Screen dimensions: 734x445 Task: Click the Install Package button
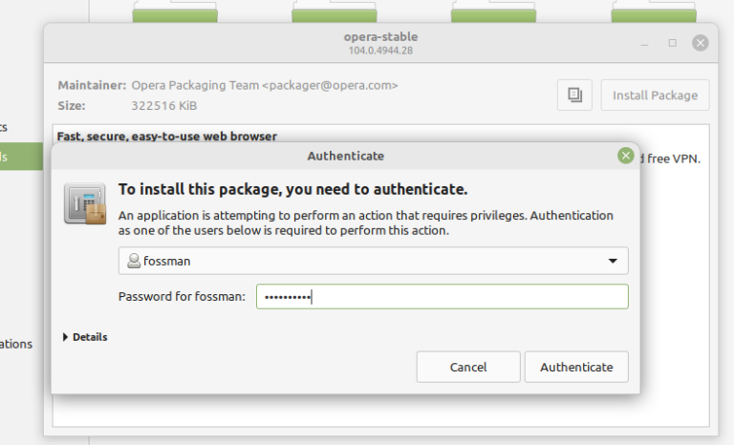click(x=655, y=95)
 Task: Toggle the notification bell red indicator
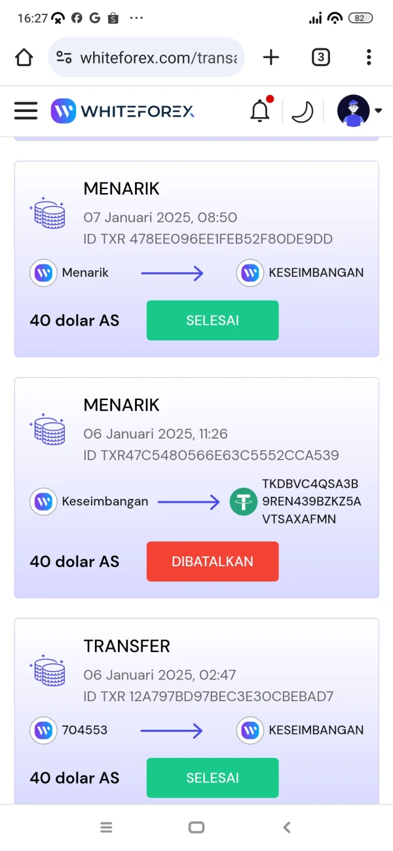click(270, 100)
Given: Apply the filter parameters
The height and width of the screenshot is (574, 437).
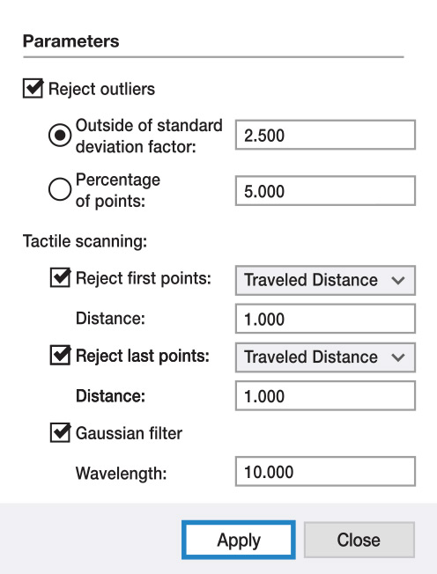Looking at the screenshot, I should coord(239,540).
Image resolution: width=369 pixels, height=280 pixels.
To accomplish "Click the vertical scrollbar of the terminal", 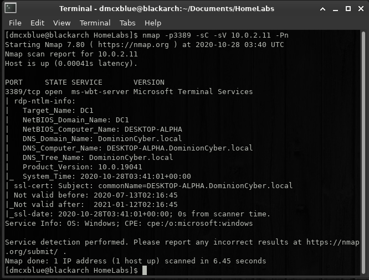I will (363, 153).
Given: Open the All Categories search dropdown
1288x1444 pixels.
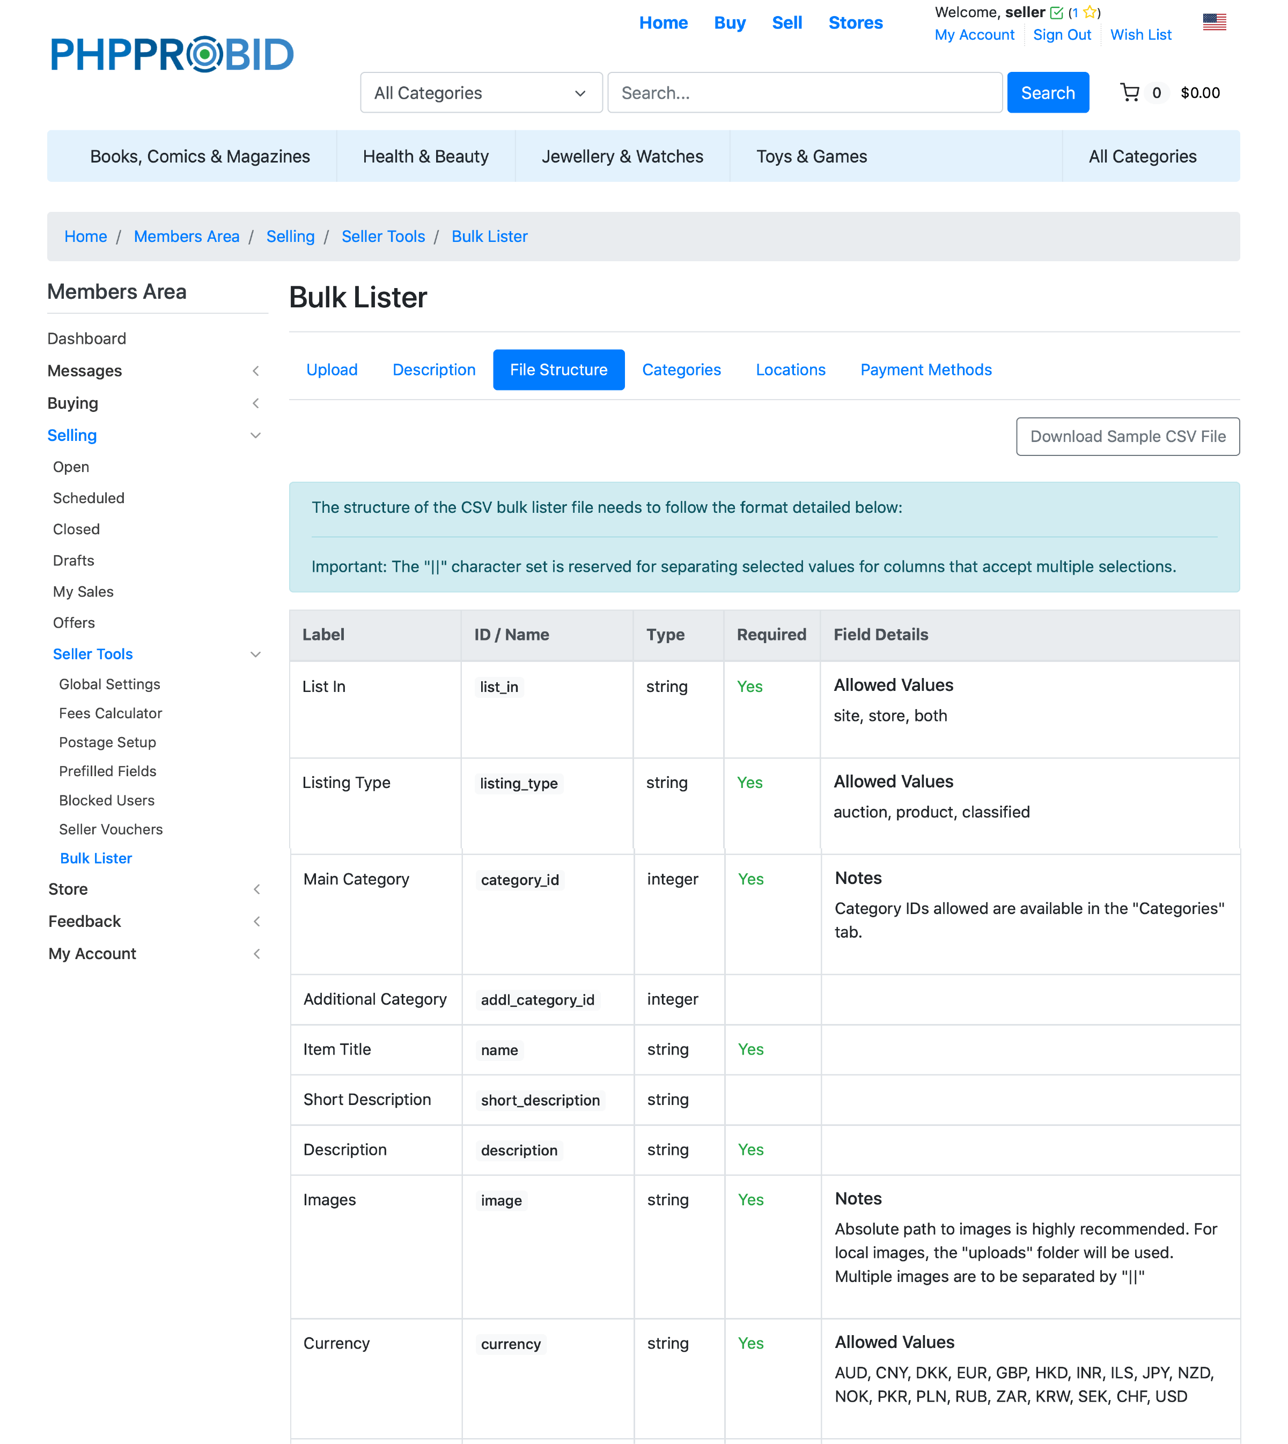Looking at the screenshot, I should coord(481,93).
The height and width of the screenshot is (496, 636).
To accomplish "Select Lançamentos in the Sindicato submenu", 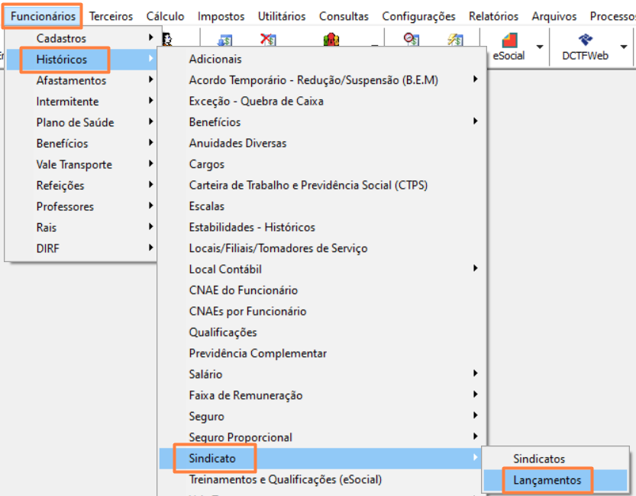I will tap(547, 481).
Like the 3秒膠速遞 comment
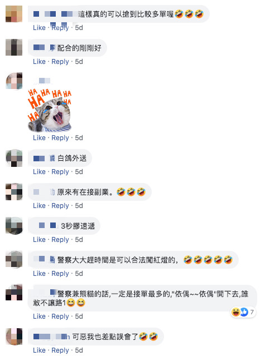275x356 pixels. [39, 240]
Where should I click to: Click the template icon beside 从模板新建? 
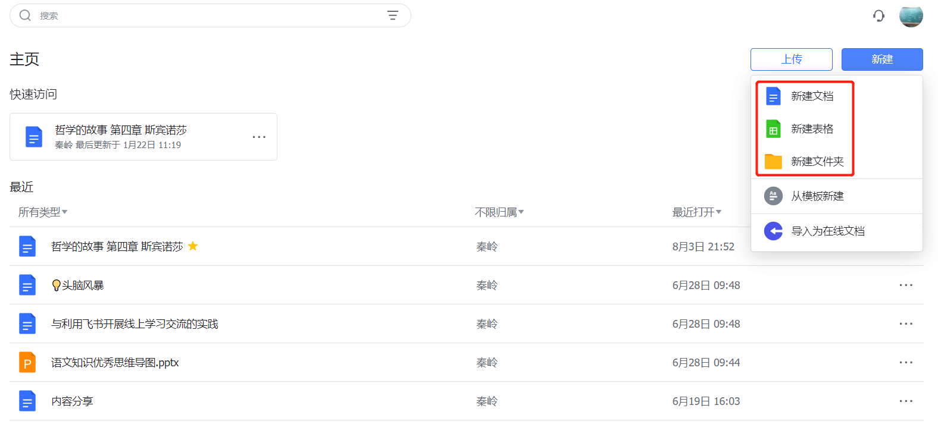pos(773,196)
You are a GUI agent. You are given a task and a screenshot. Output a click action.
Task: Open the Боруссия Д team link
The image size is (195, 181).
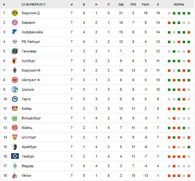pyautogui.click(x=30, y=13)
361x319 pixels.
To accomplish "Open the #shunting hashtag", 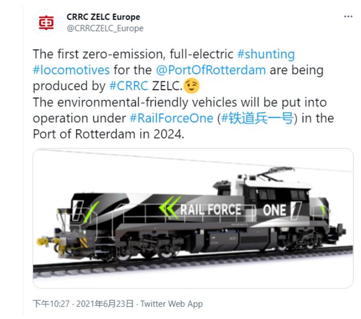I will coord(266,54).
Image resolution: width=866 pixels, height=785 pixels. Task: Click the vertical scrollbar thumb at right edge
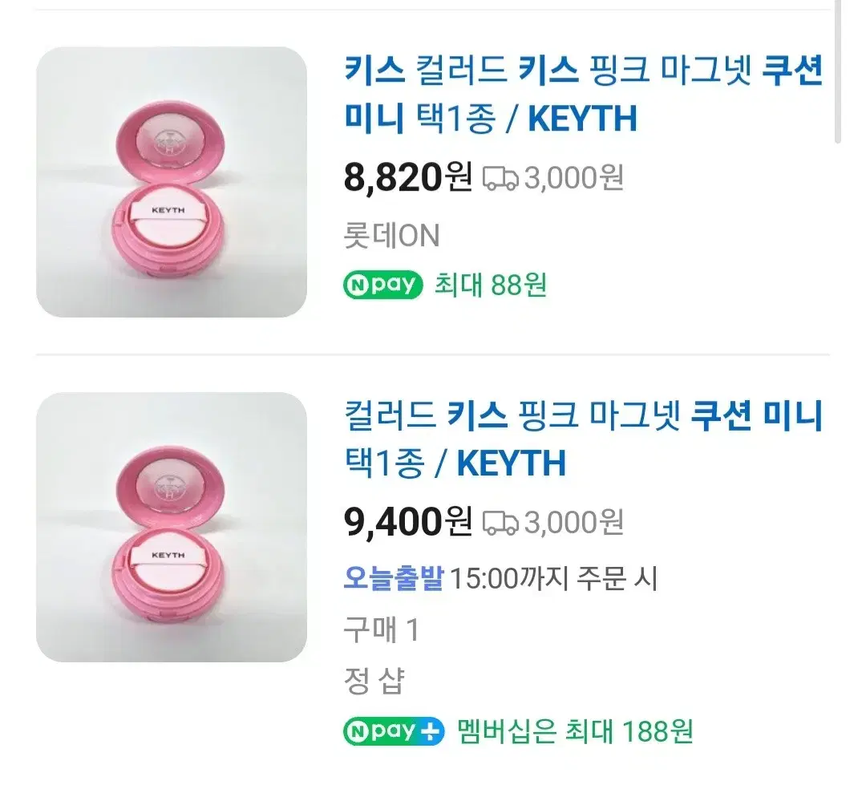tap(837, 72)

### Problem details
List each line of the rows above that contains the string "resolution", counting only matches with the same capitalization.

### Worked answer
Image resolution: width=369 pixels, height=280 pixels.
Image resolution: width=866 pixels, height=785 pixels. Task: Click the vertical scrollbar thumb at right edge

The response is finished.